Os contribuintes de Lauro de Freitas devem se preparar: a Câmara Municipal aprovou o projeto de lei do Executivo que altera o Código Tributário da cidade. A medida, que entrará em vigor em 2026, pode resultar em um aumento de até 70% no Imposto Predial e Territorial Urbano (IPTU) para imóveis comerciais e de 50% para imóveis residenciais. A nova legislação também prevê mudanças no cálculo da taxa de lixo (TRSD) e garante a isenção do IPTU para milhares de imóveis de menor valor.

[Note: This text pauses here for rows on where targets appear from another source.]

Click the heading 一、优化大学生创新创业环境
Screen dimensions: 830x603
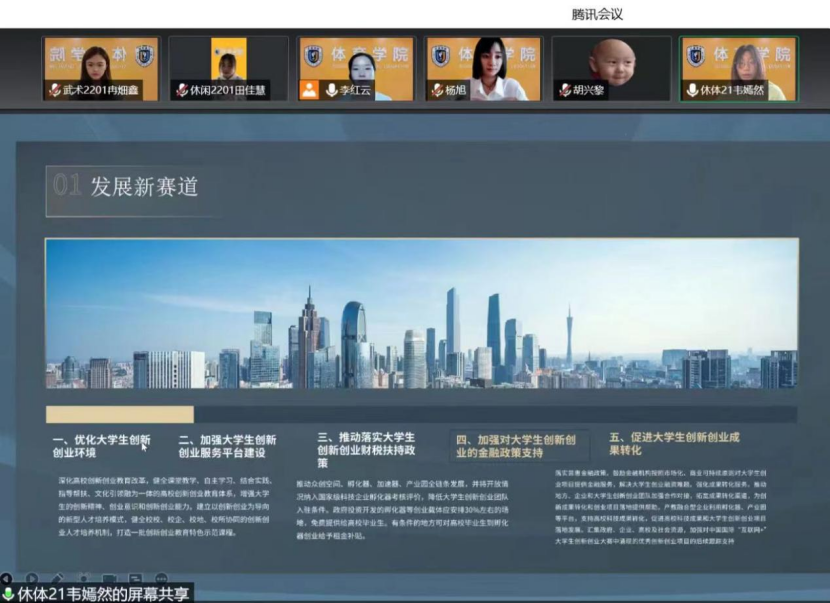click(101, 445)
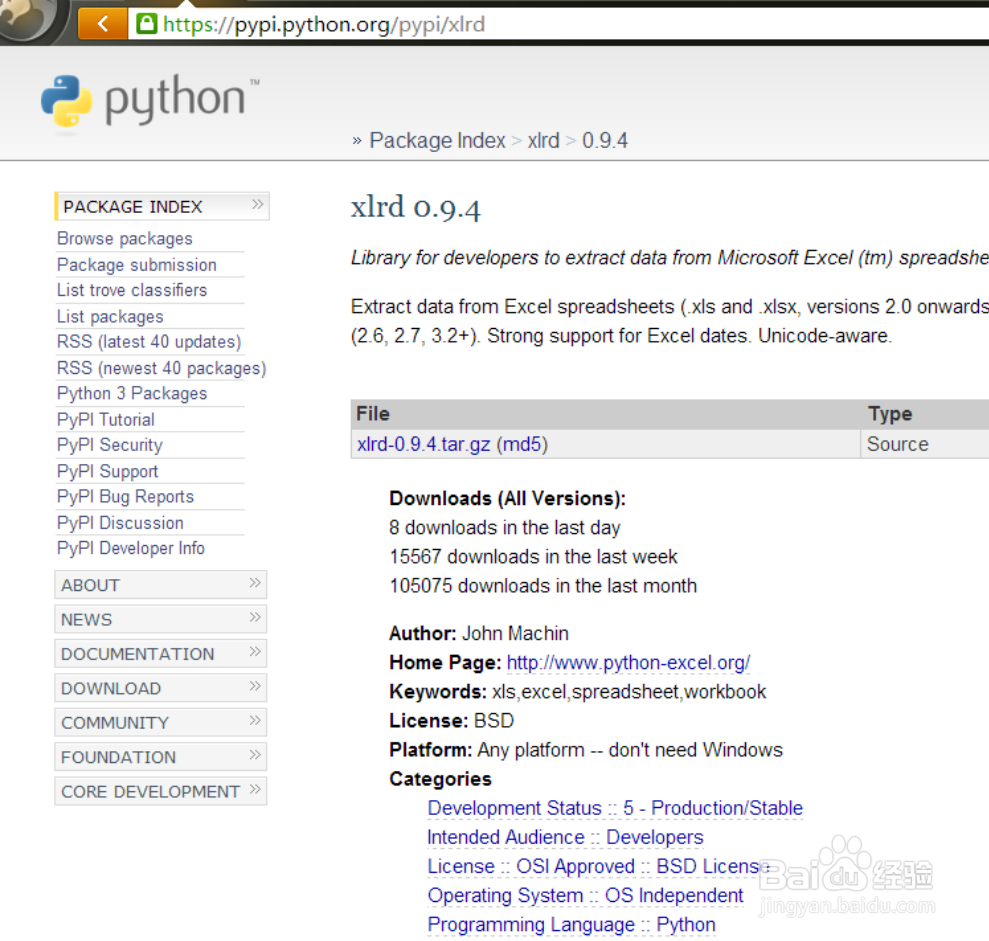Open the PyPI Bug Reports page

(124, 496)
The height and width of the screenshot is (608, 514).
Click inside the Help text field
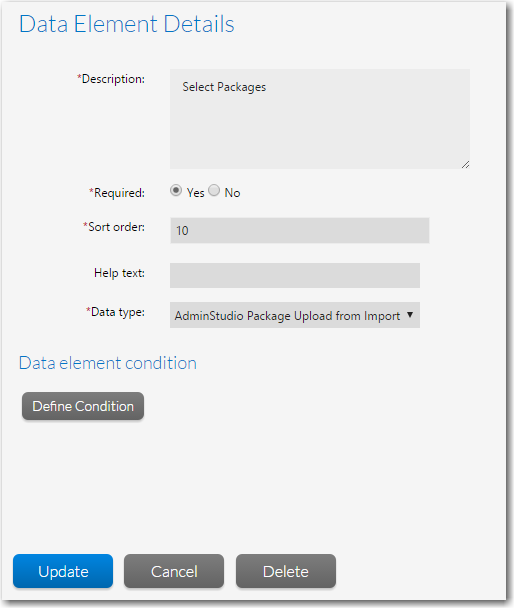point(295,275)
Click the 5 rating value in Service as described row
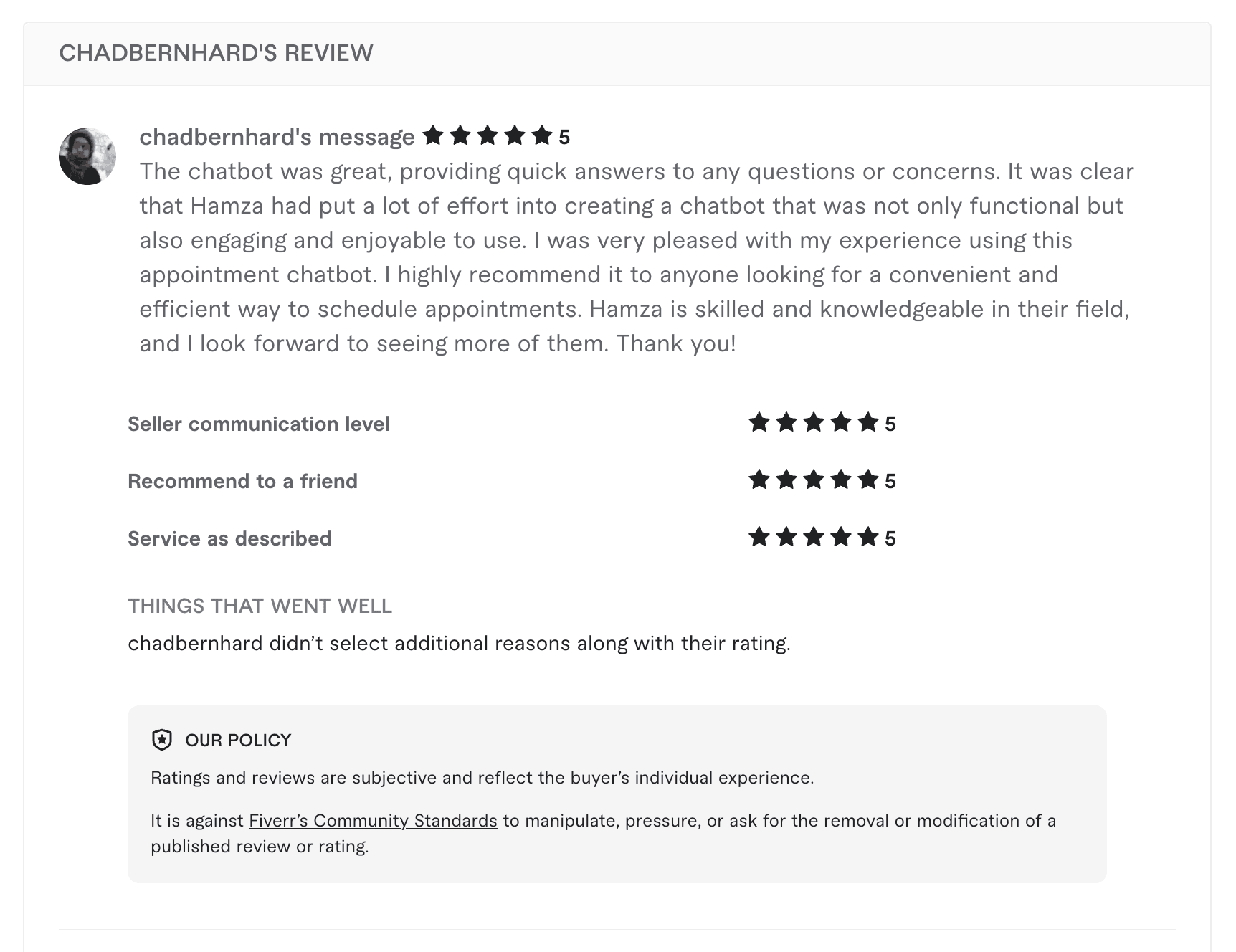Screen dimensions: 1236x952 pos(891,537)
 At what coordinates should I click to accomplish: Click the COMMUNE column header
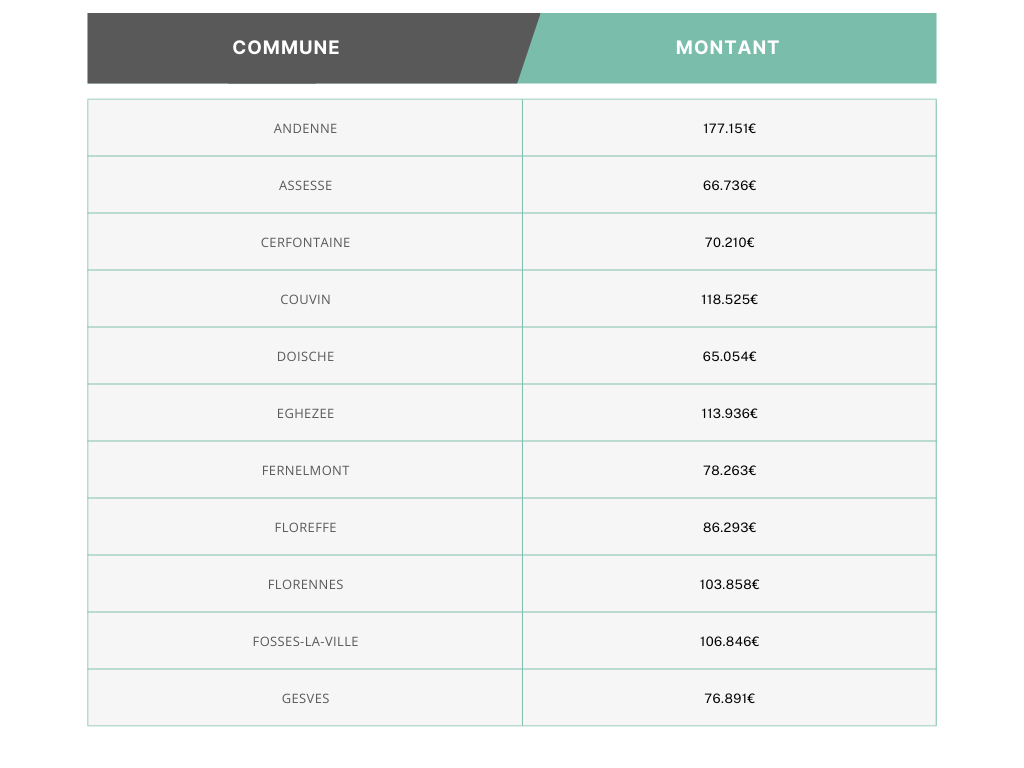pos(286,48)
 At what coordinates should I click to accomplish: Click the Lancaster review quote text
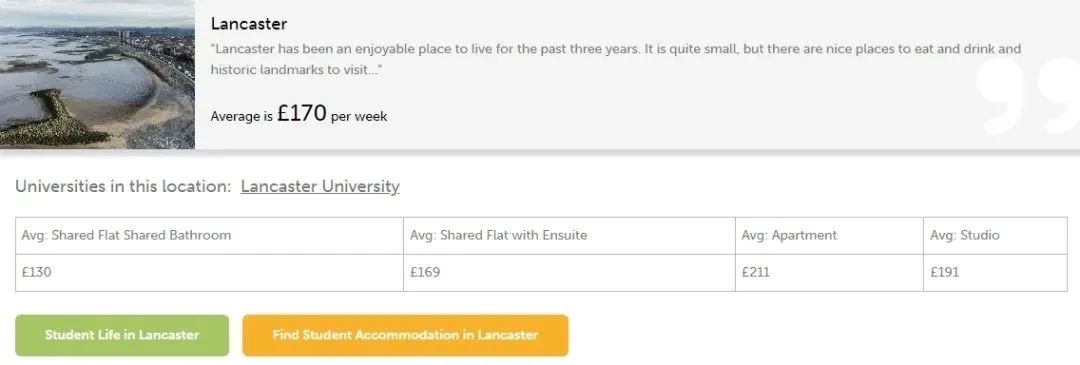pos(616,59)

Aprovação e Impacto dos Reajustes
O projeto foi aprovado pelos vereadores com 18 votos a favor e 3 contra, após intensos debates. As novas regras preveem reajustes significativos:
- Imóveis Comerciais: Aumento de até 70% no IPTU.
- Imóveis Residenciais: Aumento de até 50% no IPTU.
Além disso, a partir de 2027, a revisão e atualização dos valores do IPTU poderão ser feitas anualmente por ato do Chefe do Executivo, sem a necessidade de nova aprovação legislativa, o que levanta preocupações sobre futuros aumentos.
Nova Taxa de Lixo (TRSD)
Outra mudança importante é na Taxa de Remoção de Resíduos Sólidos Domiciliares (TRSD). Com a aprovação do projeto, a taxa de lixo passará a ser calculada com base no valor do IPTU do imóvel, limitada a:
- 30% do IPTU para imóveis residenciais.
- 55% do IPTU para imóveis não residenciais.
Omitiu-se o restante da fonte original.